Top of Records for the exercise
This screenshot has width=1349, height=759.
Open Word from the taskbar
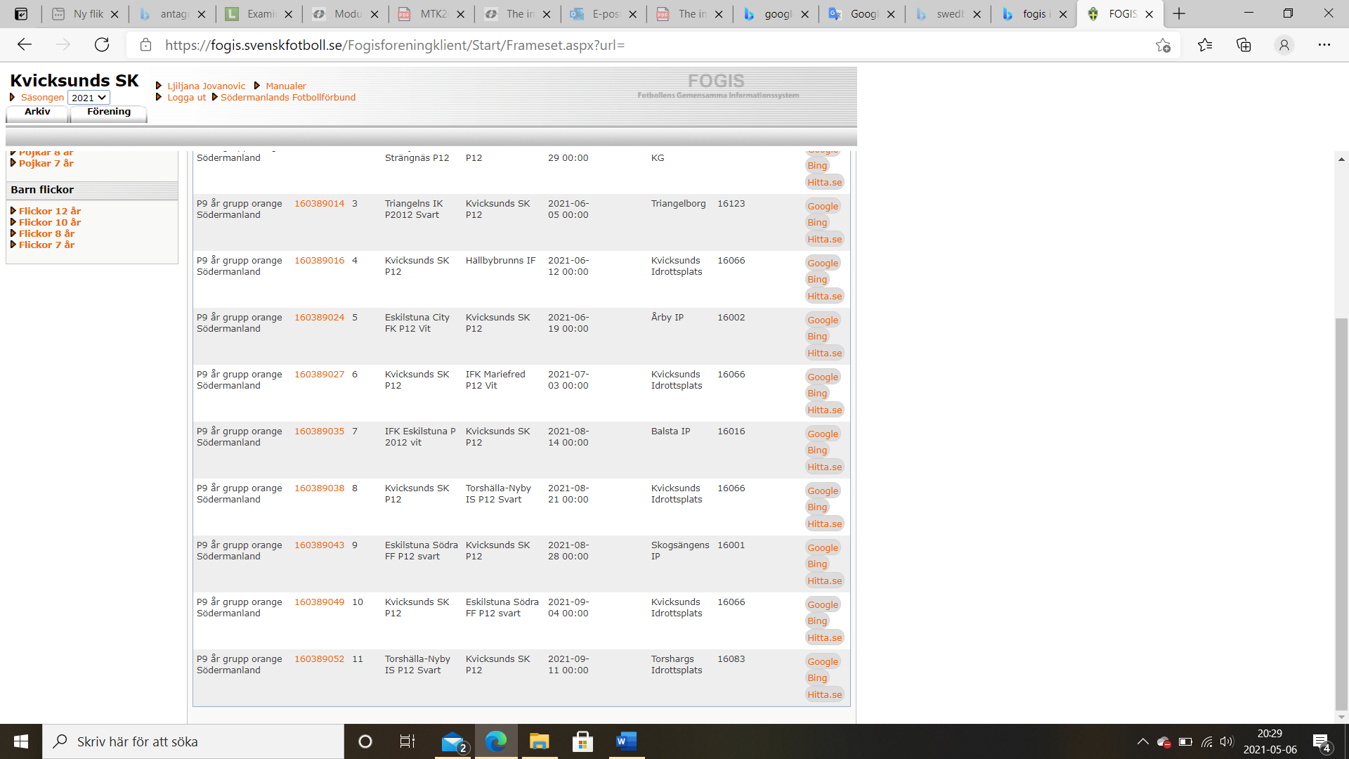[x=625, y=741]
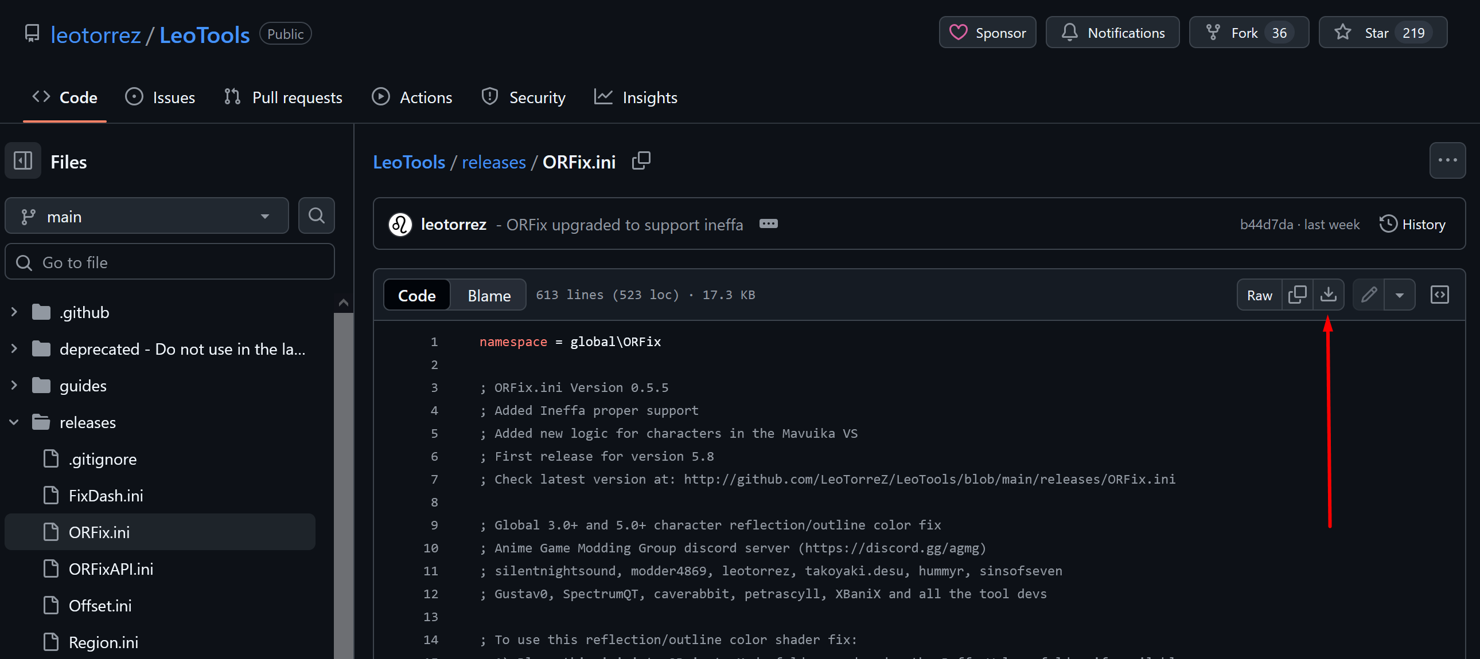Star the LeoTools repository

pyautogui.click(x=1377, y=33)
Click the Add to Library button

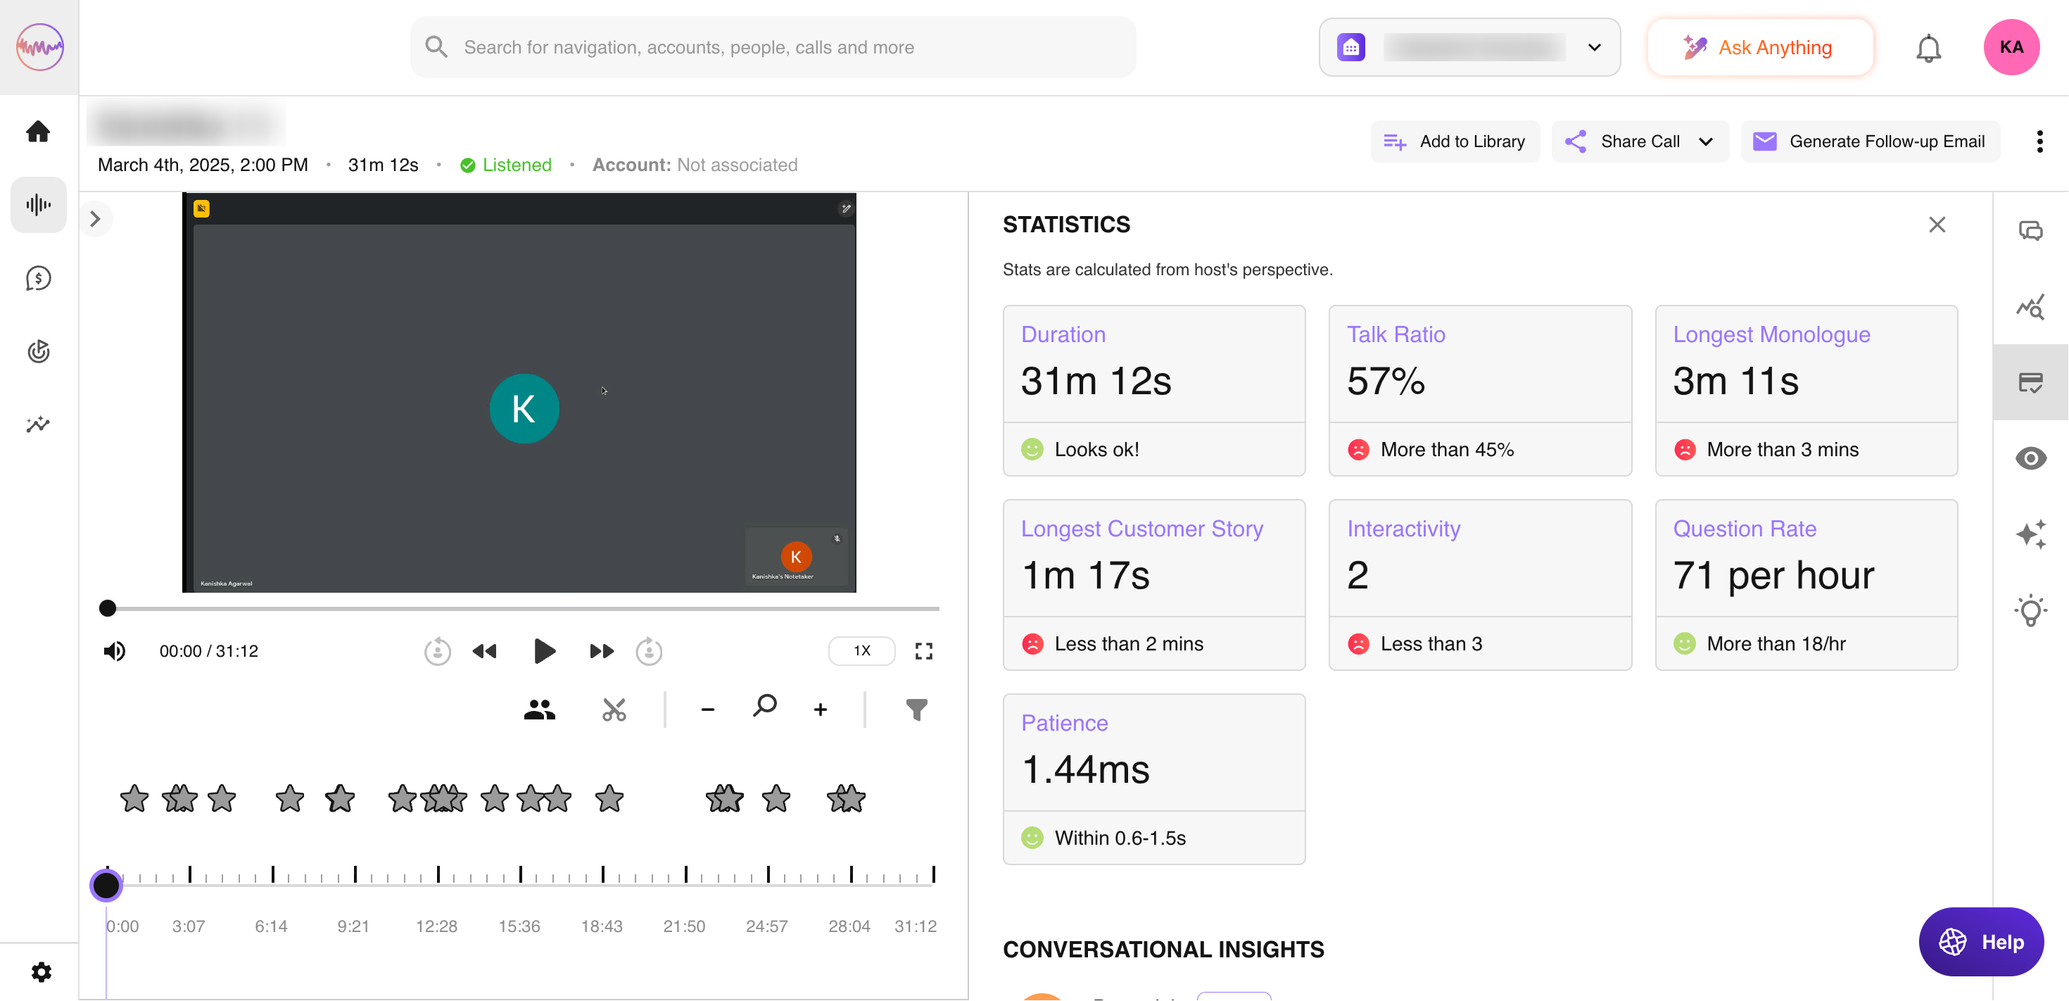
Bottom of Records for the exercise
### Your task
An exact copy of every record above is required, with all pictures omitted.

### Problem solution
This screenshot has width=1349, height=759.
Open Word from the taskbar
[x=625, y=741]
Star the LeoTools repository

pyautogui.click(x=1377, y=33)
Click the Add to Library button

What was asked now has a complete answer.